Overweeg een scenario met een gebruiker met SQL Server Management Studio (SSMS) in een virtuele Azure-machine die verbinding maakt met een database in SQL Database. Deze database bevindt zich in het datacenter van de westelijke VS. In het volgende voorbeeld ziet u hoe u de toegang tot SQL Database beperkt met publieke eindpunten met behulp van netwerktoegangscontroles.

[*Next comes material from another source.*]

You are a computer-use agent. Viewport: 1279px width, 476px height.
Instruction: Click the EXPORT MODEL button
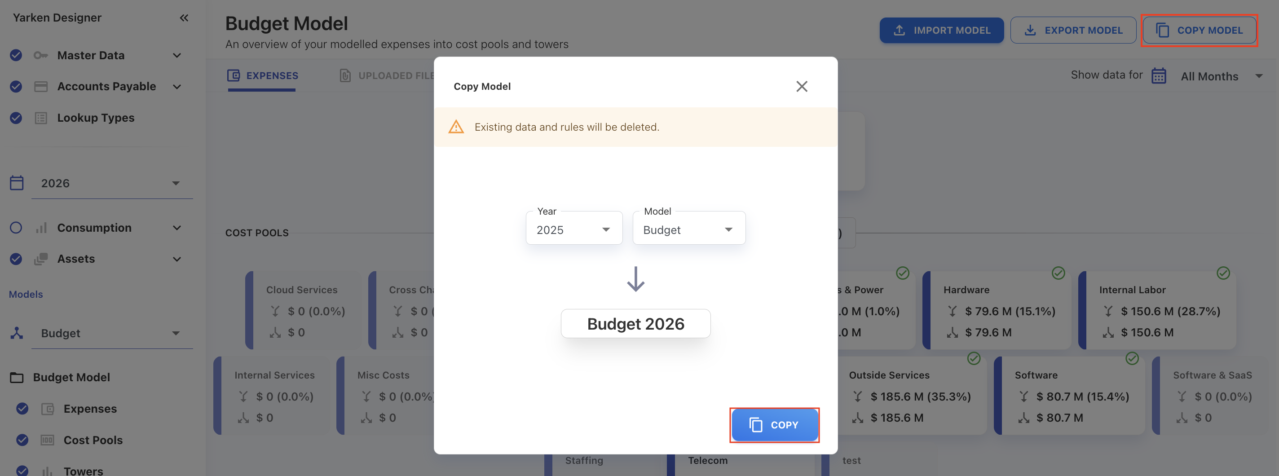click(x=1073, y=30)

- Schakel al het verkeer van Azure-services naar SQL Database uit via het openbare eindpunt door Toestaan van Azure-services in te stellen op UIT. Zorg ervoor dat er geen IP-adressen zijn toegestaan in de firewallregels op server- en databaseniveau. Zie Azure SQL Database en Azure Synapse Analytics-netwerktoegangsbeheer voor meer informatie.
- Sta alleen verkeer naar de database in SQL Database toe met behulp van het privé-IP-adres van de virtuele machine. Zie de artikelen over firewallregels voor service-eindpunten en virtuele netwerken voor meer informatie.
- Beperk op de Virtuele Azure-machine het bereik van de uitgaande verbinding met behulp van netwerkbeveiligingsgroepen (NSG's) en servicetags als volgt.
- Geef een NSG-regel op om verkeer toe te staan voor Service Tag = SQL.WestUs - alleen verbinding met SQL Database in West US toestaan.
- Geef een NSG-regel (met een hogere prioriteit) op om verkeer voor servicetag = SQL te weigeren: verbindingen met SQL Database in alle regio's weigeren.
Aan het einde van deze installatie kan de Azure-VM alleen verbinding maken met een database in SQL Database in de regio VS - west. De connectiviteit is echter niet beperkt tot één database in SQL Database. De VIRTUELE machine kan nog steeds verbinding maken met een database in de regio VS - west, inclusief de databases die geen deel uitmaken van het abonnement. Hoewel we het bereik van gegevensexfiltratie in het bovenstaande scenario hebben verkleind tot een specifieke regio, hebben we deze helemaal niet geëlimineerd.
Met Private Link kunnen klanten nu netwerktoegangsbeheer instellen, zoals NSG's om de toegang tot het privé-eindpunt te beperken. Afzonderlijke Azure PaaS-resources worden vervolgens toegewezen aan specifieke privé-eindpunten. Een kwaadwillende insider heeft alleen toegang tot de toegewezen PaaS-resource (bijvoorbeeld een database in SQL Database) en geen andere resource.